According to the driver of the snow plow, he was plowing the runway and had a hand-held Unicom radio with him. He started plowing the west side of the runway toward the south, but the snow became too heavy for the plow about half way across the runway. The driver then started to plow the east side of the runway toward the north with the intention of plowing the middle section later. The driver reported the ground visibility at the time to be approximately one half mile to one mile. The driver saw the airplane on final but had not heard any position reports from the airplane on his radio. The driver turned to the west and the airplane maneuvered to the east to avoid the plow. The driver did not see the airplane again until he began plowing snow toward the south end of the runway. The driver drove down to the accident site to see if the pilot was injured. No NOTAMS were issued for snow removal activity or runway conditions.

An AWOS-3 (Automated Weather Observation System) operated by North American Aviation Weather, located on Angel Fire Airport, at an elevation of 8,380 feet msl (mean sea level), issued a weather report at 1045 reported, visibility, 7 statute miles; precipitation, light snow; sky condition, scattered at 700 feet, broken at 1,900 feet, overcast at 3,400 feet; temperature, 1 degrees Celsius (C); dewpoint, 1 degrees C; altimeter, 30.01inches.

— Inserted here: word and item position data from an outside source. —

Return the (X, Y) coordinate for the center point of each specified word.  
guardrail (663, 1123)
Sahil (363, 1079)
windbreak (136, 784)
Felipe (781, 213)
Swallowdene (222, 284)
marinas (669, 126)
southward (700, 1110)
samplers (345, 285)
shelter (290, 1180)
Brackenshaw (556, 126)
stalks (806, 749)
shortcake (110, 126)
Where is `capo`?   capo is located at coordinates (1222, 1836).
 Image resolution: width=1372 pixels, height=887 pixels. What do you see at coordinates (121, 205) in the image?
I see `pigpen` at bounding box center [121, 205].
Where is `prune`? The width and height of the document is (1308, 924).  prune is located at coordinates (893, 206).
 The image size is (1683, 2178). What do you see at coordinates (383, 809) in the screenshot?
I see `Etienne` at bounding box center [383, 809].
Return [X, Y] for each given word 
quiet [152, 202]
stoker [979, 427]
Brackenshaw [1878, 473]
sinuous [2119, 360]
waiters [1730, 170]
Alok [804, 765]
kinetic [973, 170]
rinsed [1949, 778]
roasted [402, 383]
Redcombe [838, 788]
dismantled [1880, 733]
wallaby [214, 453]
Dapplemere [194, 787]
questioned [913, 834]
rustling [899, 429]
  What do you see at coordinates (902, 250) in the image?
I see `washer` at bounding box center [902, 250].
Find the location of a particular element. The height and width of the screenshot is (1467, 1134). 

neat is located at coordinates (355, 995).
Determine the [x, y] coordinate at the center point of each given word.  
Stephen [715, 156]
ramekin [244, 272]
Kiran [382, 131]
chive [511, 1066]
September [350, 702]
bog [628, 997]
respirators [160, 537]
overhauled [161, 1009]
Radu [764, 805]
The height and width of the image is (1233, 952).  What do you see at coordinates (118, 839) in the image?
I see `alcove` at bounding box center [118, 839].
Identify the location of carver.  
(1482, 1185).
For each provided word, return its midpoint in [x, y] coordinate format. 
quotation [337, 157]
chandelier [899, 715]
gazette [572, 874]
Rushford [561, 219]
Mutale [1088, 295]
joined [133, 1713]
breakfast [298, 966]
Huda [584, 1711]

The closest official weather observation station was Taos Regional Airport (KSKX), Taos, located 18 nautical miles (nm) west of the accident site. The elevation of the weather observation station was 7,091 feet msl. The routine aviation weather report (METAR) for KSKX, issued at 1055, reported, winds, 220 degrees at 6 knots, visibility, 10 statute miles; sky condition, broken at 300 feet, overcast at 700 feet; temperature 2 degrees Celsius (C); dewpoint, 1 degrees C; altimeter, 30.03 inches.